The law of the case doctrine is "a judicial invention designed to aid in the efficient operation of court affairs." Milgard, 902 F.2d at 715. In this case, because it is apparent that plaintiff lacks evidence necessary to meet his burden of proof, the efficient operation of court affairs is best served by proceeding under Rule 56(f) rather than setting a trial date. Although the court finds that the parties have already had a "full and fair opportunity to ventilate the issues," the court will grant plaintiff leave to show cause why judgment should not be entered in light of the lack of a genuine issue of material fact.
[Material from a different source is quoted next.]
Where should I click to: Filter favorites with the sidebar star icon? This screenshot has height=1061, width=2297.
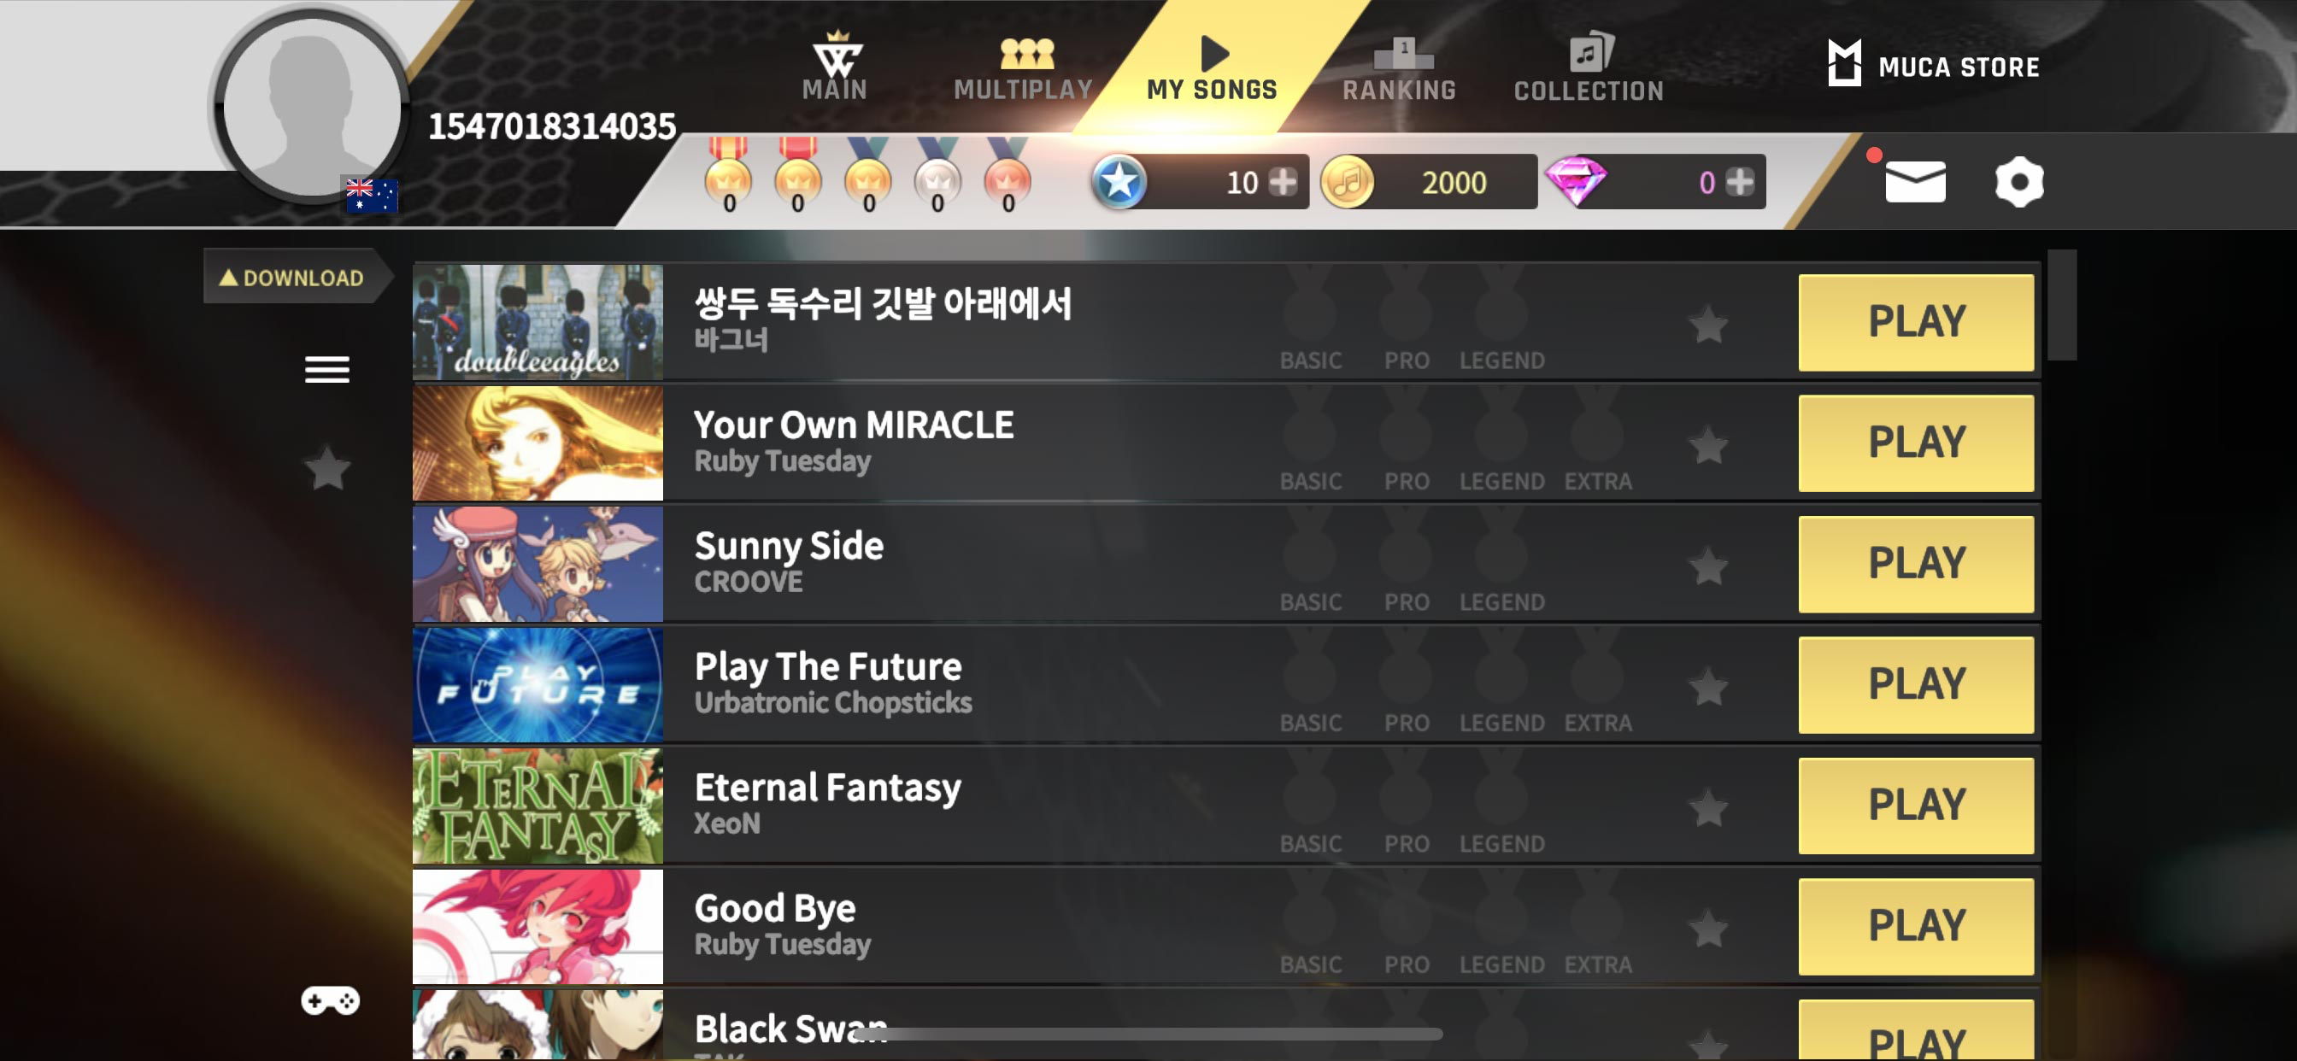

Accordingly, IT IS HEREBY ORDERED that:
1. Plaintiff's motion for a settlement conference is denied; 18
2. Plaintiff's request to reopen discovery is denied;
3. Plaintiff's motion for the production of incarcerated witnesses is granted in regards to Ira Parthemore and denied in all other respects, but no order for production will issue at this time; and
4. Plaintiff is directed to show cause within twenty-eight (28) days from the date of this order why summary judgment should not be entered for defendants in light of plaintiff's failure to meet his burden of proof on his Eighth Amendment claim. Plaintiff's brief shall be limited to five pages and should address only his evidence of the defendants' deliberate indifference to a known safety threat. Although not required, defendants may file a reply brief, also not to exceed five pages.